Stored items:

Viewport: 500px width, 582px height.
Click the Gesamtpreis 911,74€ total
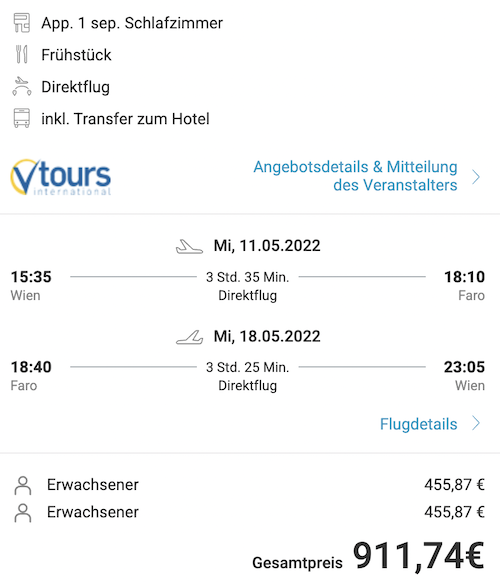368,556
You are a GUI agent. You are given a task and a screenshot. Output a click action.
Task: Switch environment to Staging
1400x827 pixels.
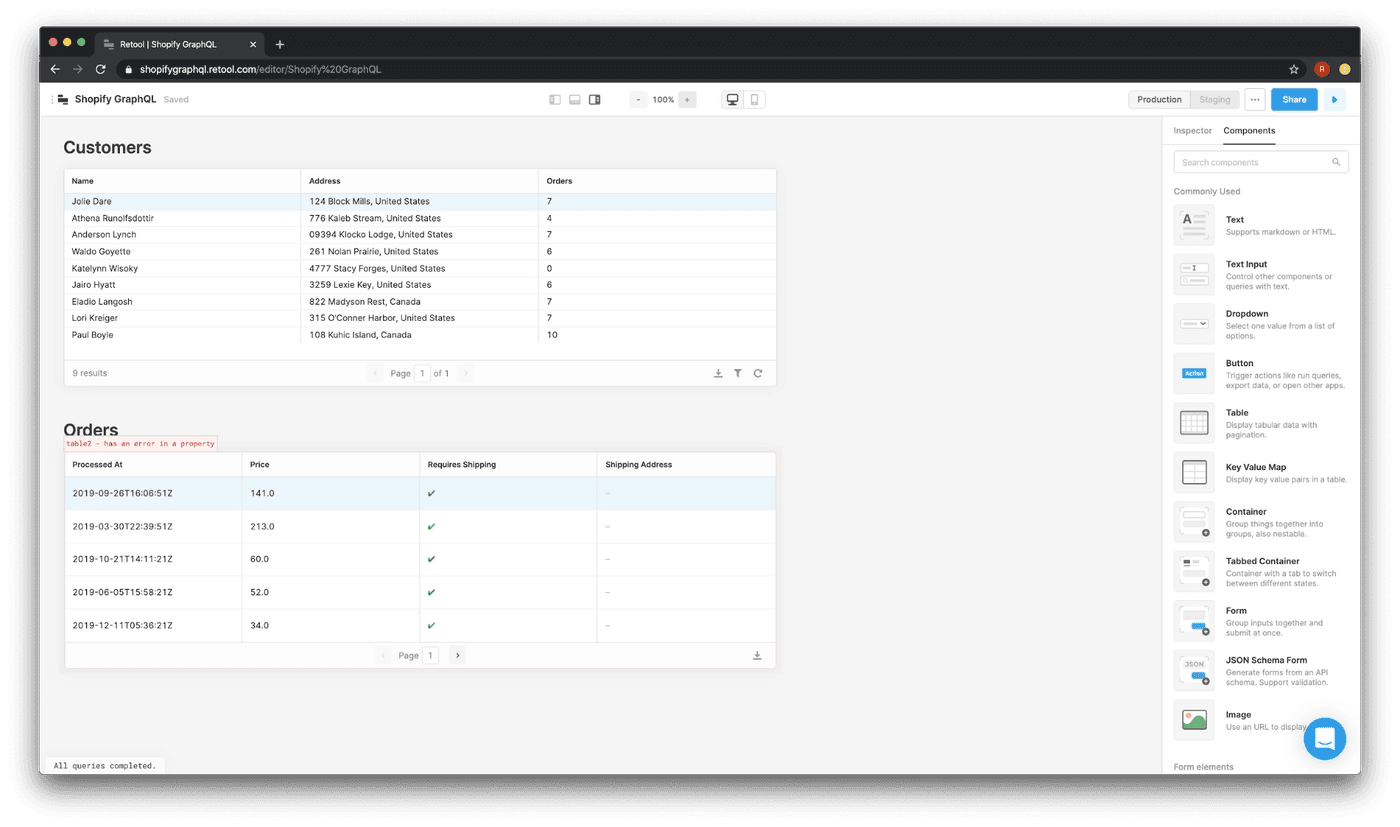tap(1215, 100)
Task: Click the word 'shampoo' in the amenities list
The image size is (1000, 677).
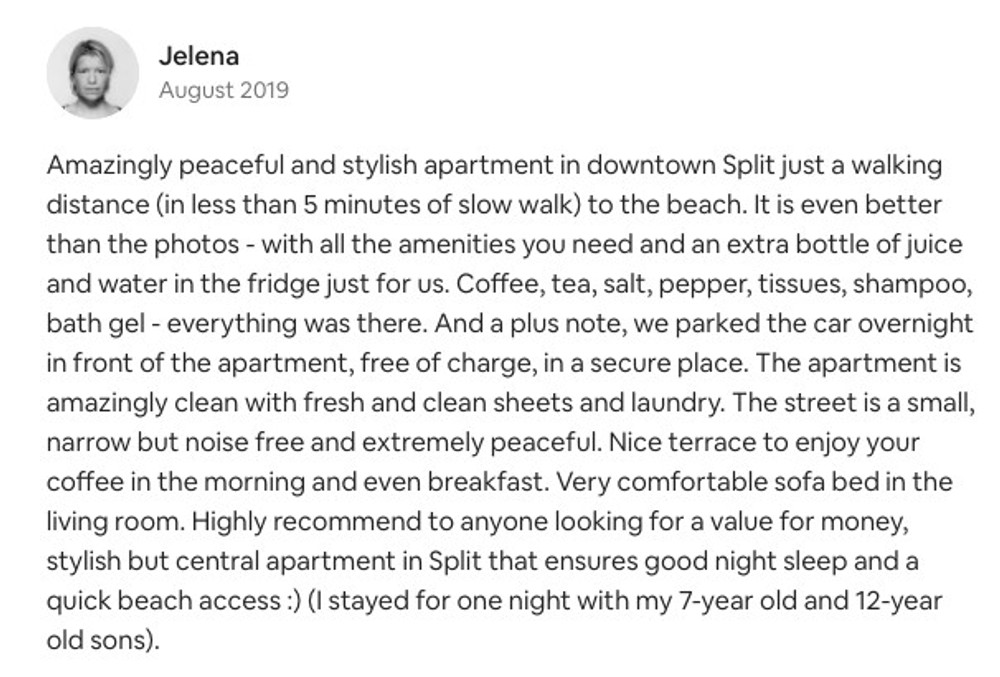Action: point(911,284)
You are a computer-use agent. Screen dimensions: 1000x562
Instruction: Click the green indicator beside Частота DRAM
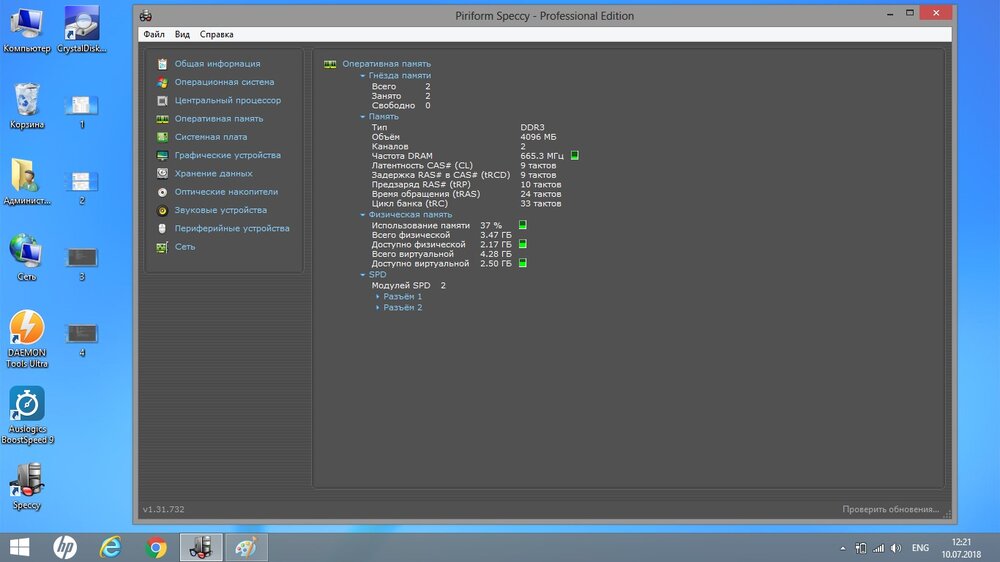tap(575, 156)
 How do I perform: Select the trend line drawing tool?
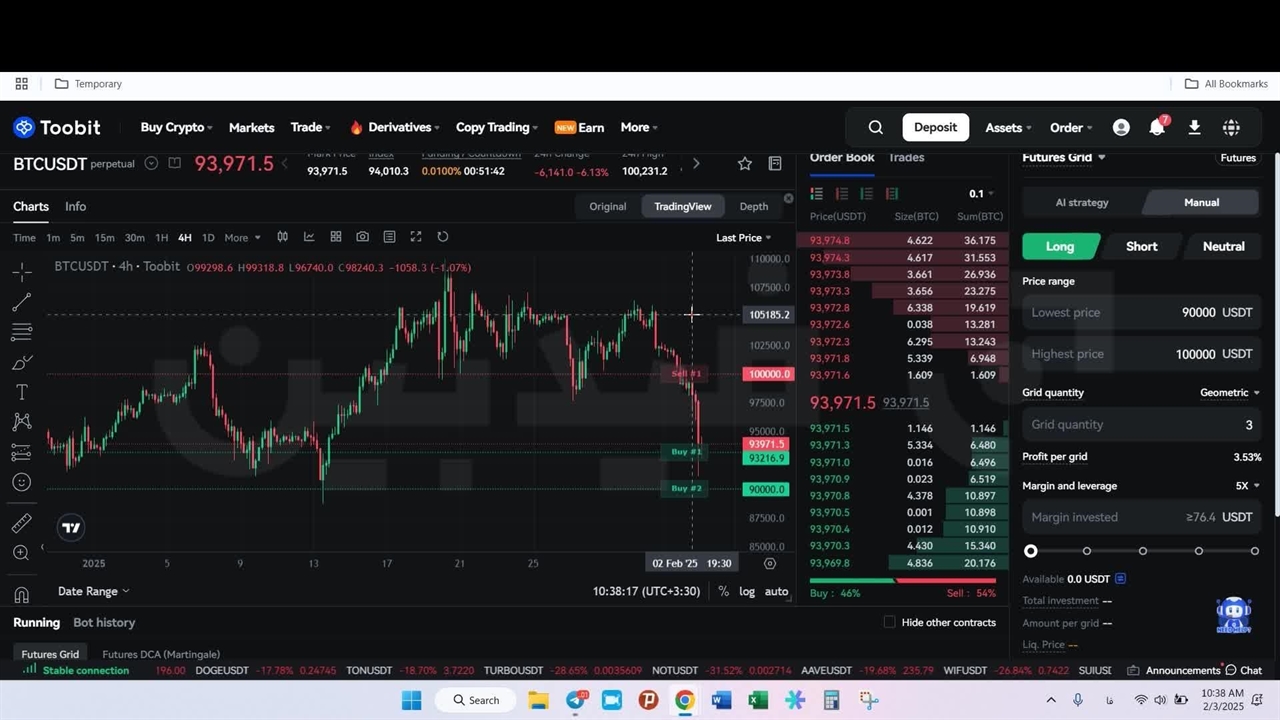point(21,301)
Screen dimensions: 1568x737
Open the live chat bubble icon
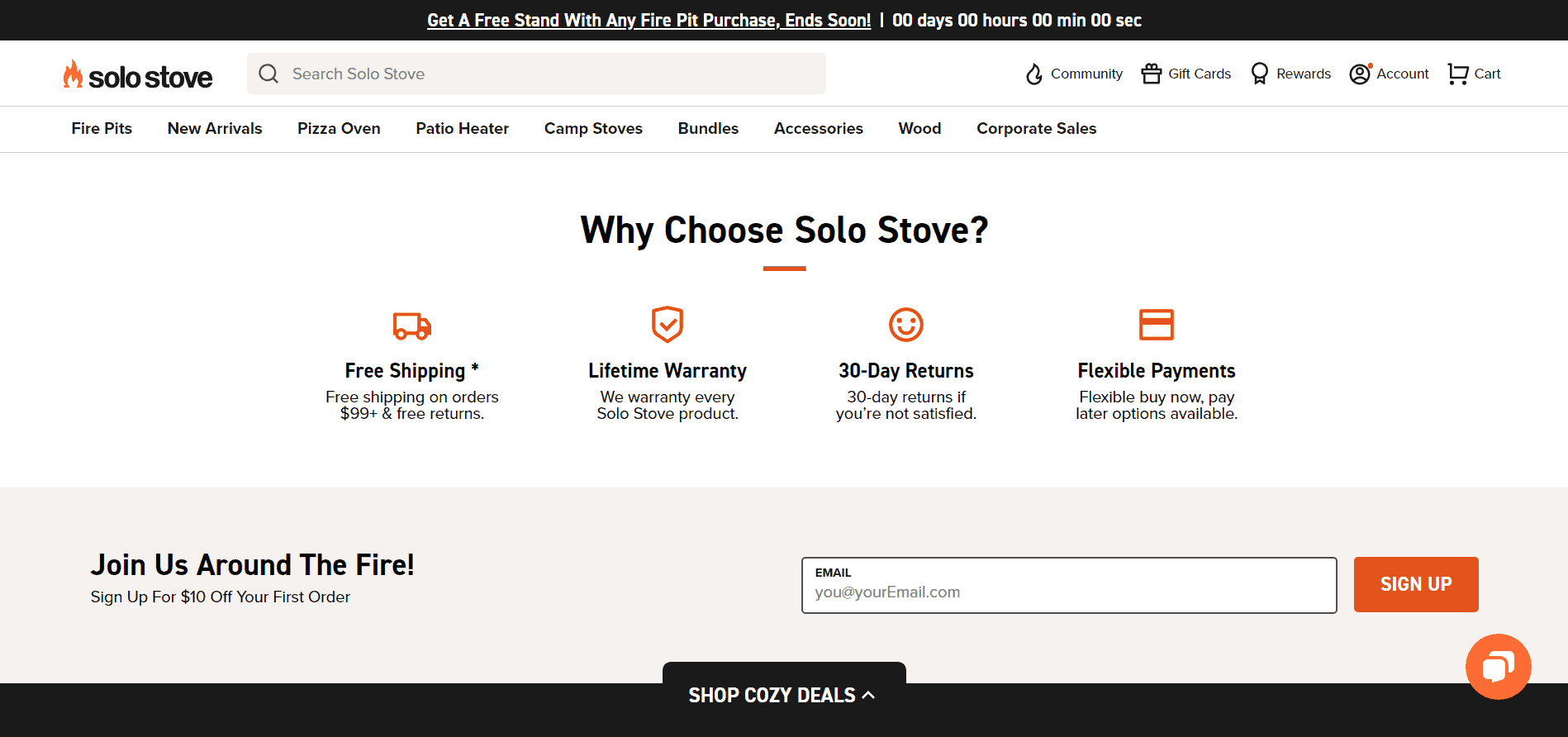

**Task requirements**:
With the pictures omitted, the records above are to be repeated exactly.

**Exercise answer**:
Viewport: 500px width, 582px height.
Click the Gesamtpreis 911,74€ total
368,556
You are a GUI agent. You are given a task and a screenshot. Output a click action.
Task: Switch environment to Staging
1400x827 pixels.
tap(1215, 100)
Task: Click the word 'shampoo' in the amenities list
The image size is (1000, 677).
Action: point(911,284)
You are a computer-use agent. Screen dimensions: 1000x562
Instruction: Click the green indicator beside Частота DRAM
tap(575, 156)
 How do I perform: Select the trend line drawing tool?
point(21,301)
Screen dimensions: 1568x737
Open the live chat bubble icon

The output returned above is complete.